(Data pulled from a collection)
----------------

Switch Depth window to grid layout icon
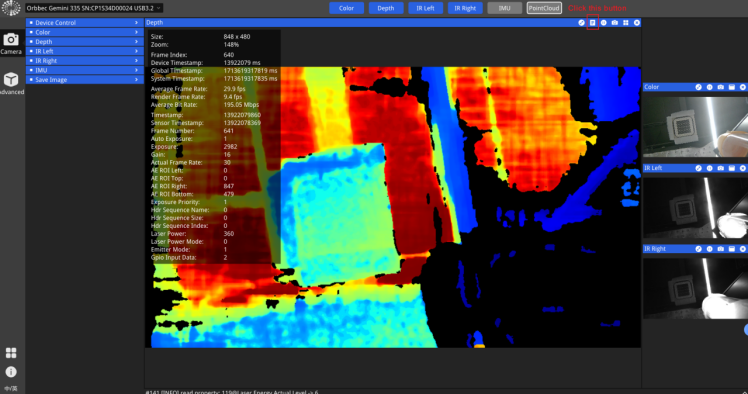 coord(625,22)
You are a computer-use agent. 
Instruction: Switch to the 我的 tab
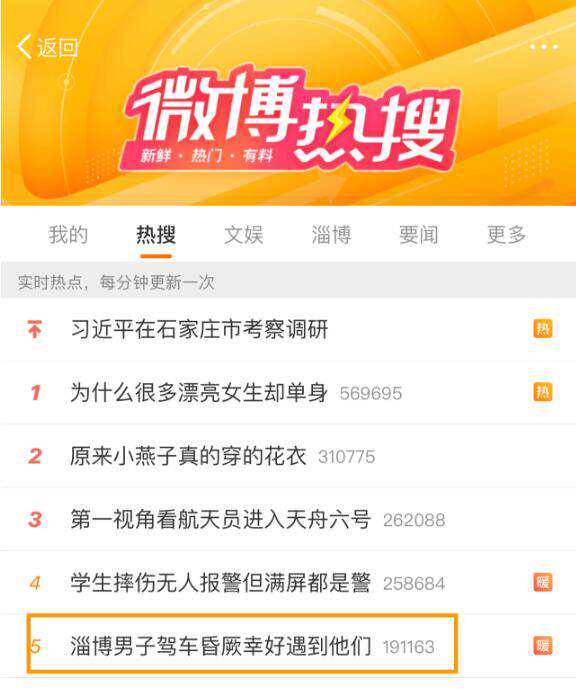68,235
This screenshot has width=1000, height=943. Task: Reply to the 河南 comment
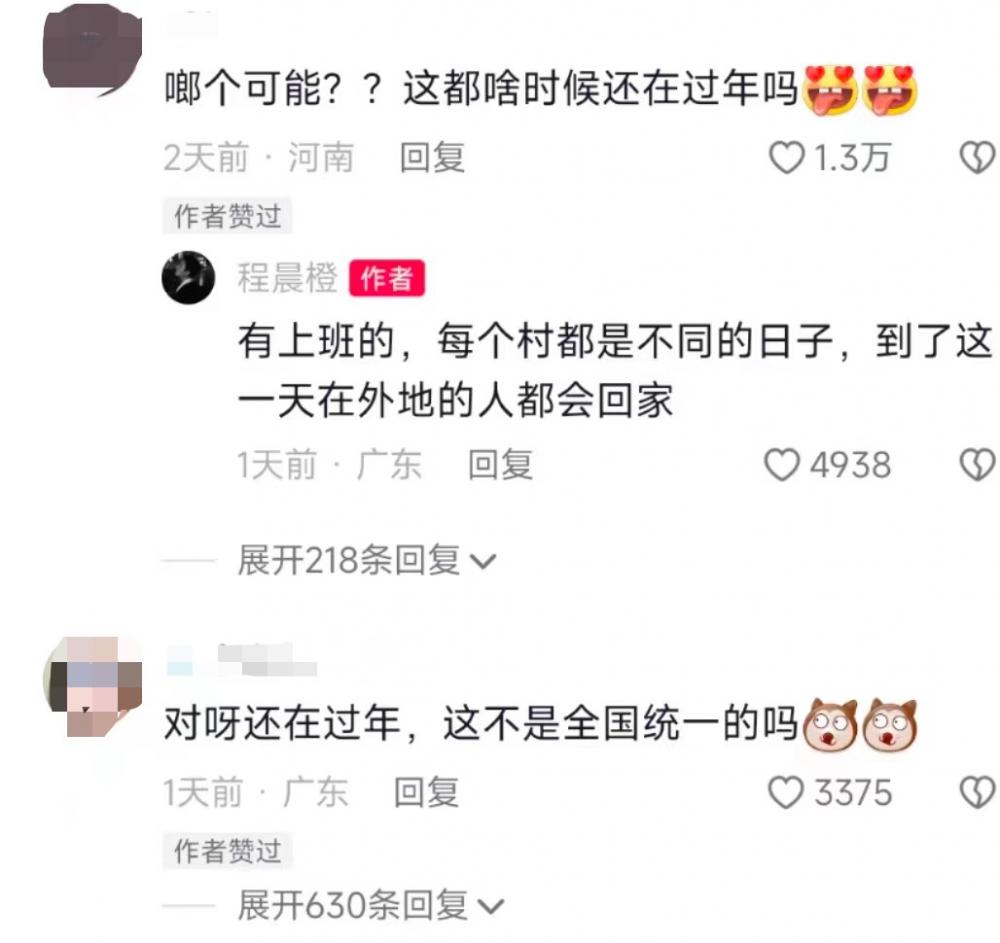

----------------

_Task goal_
Copy every item above word for word, leaving out the pictures.

_Answer to this task_
Switch Depth window to grid layout icon
 coord(625,22)
You are a computer-use agent. 
Instruction: Switch to the 我的 tab
68,235
This screenshot has width=1000, height=943. Task: Reply to the 河南 comment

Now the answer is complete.